Time Series Features

This node computes various time-series related features from a DataFrame containing transactional data.

Input

It takes a DataFrame with user, date, and optionally amount, item, and category columns.

Output

Returns the original DataFrame with new time-series feature columns appended.

Type

pyspark

Class

fire.nodes.fe.NodeTimeSeriesFeatures

Fields

Name

Title

Description

userCol

User ID Column

Column representing the user or entity ID.

dateCol

Date/Timestamp Column

Column representing the transaction date or timestamp.

amountCol

Amount Column

Column representing the transaction amount (optional).

itemCol

Item Column

Column representing the item purchased (optional).

categoryCol

Category Column

Column representing the transaction category (optional).

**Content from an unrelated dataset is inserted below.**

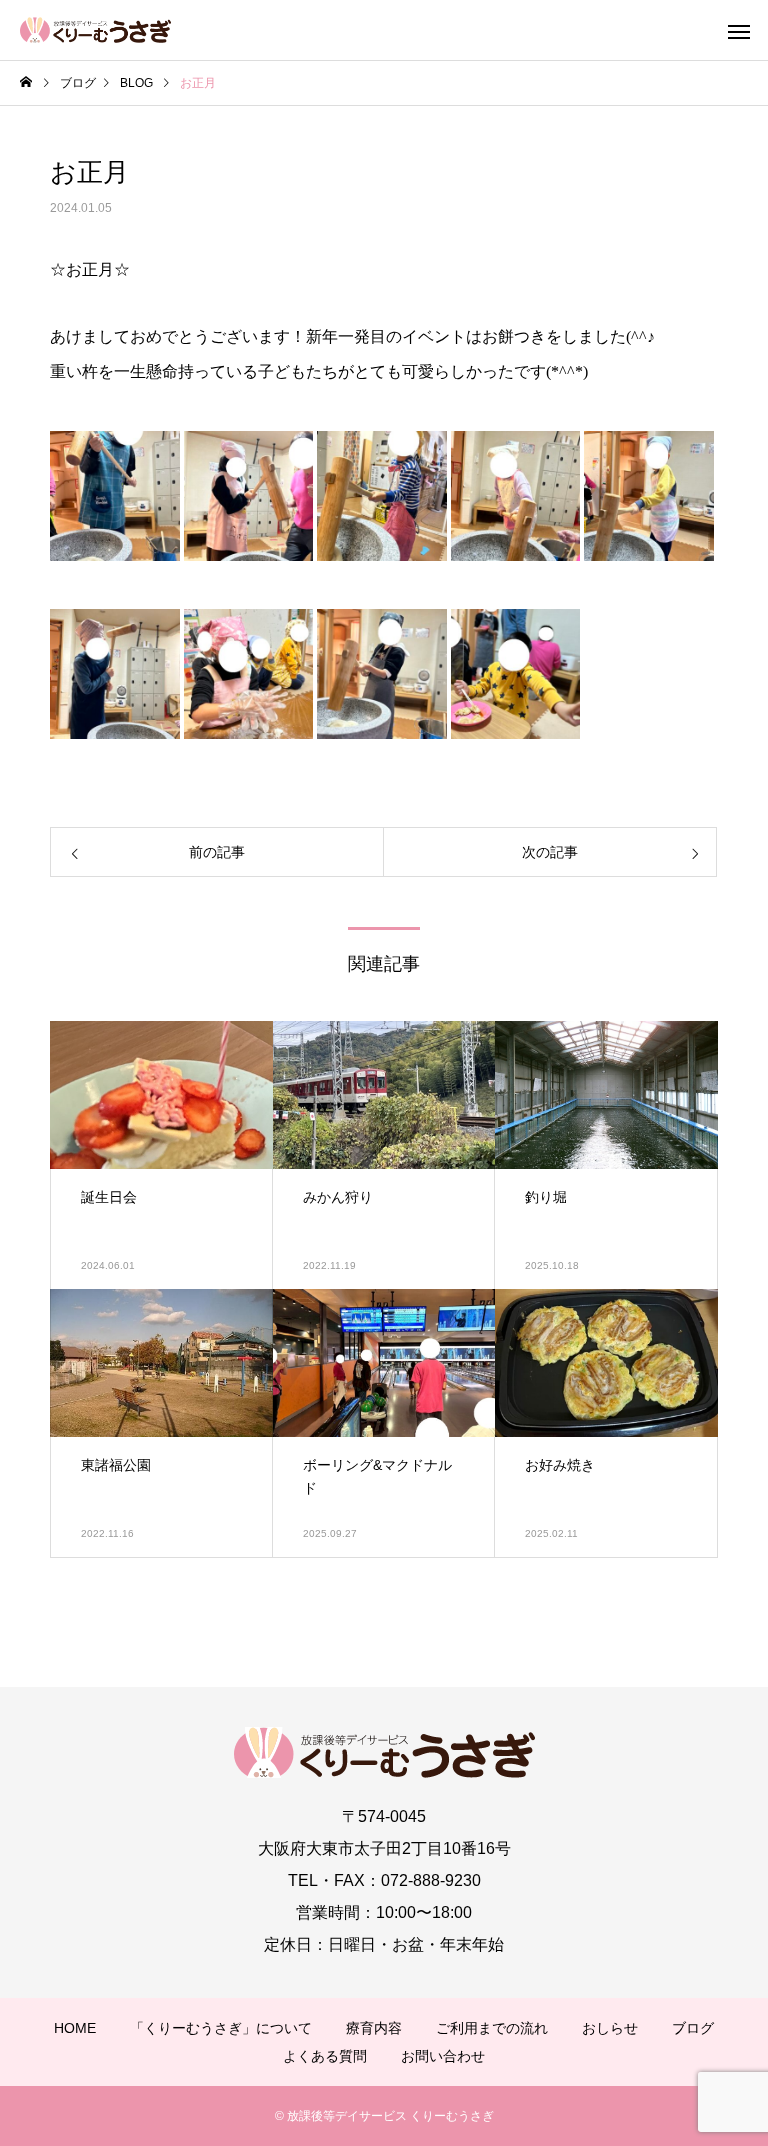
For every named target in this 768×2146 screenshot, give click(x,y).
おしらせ (610, 2028)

enable_days_since_last_transaction

Enable Days Since Last Transaction

Calculates the time elapsed since the user’s last transaction.

days_since_last_transaction_unit

Unit

Time unit for calculation.

enable_days_until_next_transaction

Enable Days Until Next Transaction

Calculates the time remaining until the user’s next transaction.

days_until_next_transaction_unit

Unit

Time unit for calculation.

enable_transaction_hour

Enable Transaction Hour

Extracts the hour from the transaction timestamp.

enable_transaction_day_of_week

Enable Transaction Day of Week

Extracts the day of the week from the transaction timestamp.

transaction_day_of_week_start

Week Start Day

Select the day to be considered as the start of the week (0).

enable_transaction_day_of_month

Enable Transaction Day of Month

Extracts the day of the month from the transaction timestamp.

enable_week_of_year

Enable Week of Year

Extracts the week of the year from the transaction timestamp.

enable_is_weekend

Enable Is Weekend

Creates a binary flag indicating if the transaction occurred on a weekend.

enable_is_month_start

Enable Is Month Start

Creates a binary flag if the transaction is at the start of the month.

month_start_days

Start Days

Number of days from the start of the month to consider.

enable_is_month_end

Enable Is Month End

Creates a binary flag if the transaction is at the end of the month.

month_end_days

End Days

Day of the month from which to consider the end (e.g., 28 for last 3 days of Feb).

enable_time_since_first_transaction

Enable Time Since First Transaction

Calculates the time elapsed since the user’s very first transaction.

time_since_first_transaction_unit

Unit

Time unit for calculation.

enable_time_of_day_bin

Enable Time of Day Bin

Categorizes transactions into ‘night’, ‘morning’, ‘afternoon’, and ‘evening’.

enable_season

Enable Season

Assigns a season (‘winter’, ‘spring’, ‘summer’, ‘autumn’) to each transaction based on the month.

enable_avg_time_between_txns

Enable Average Time Between Transactions

Calculates the average time between a user’s transactions.

avg_time_between_txns_unit

Unit

Time unit for calculation.

enable_rolling_transaction_count

Enable Rolling Transaction Count

Counts the number of transactions in a rolling window.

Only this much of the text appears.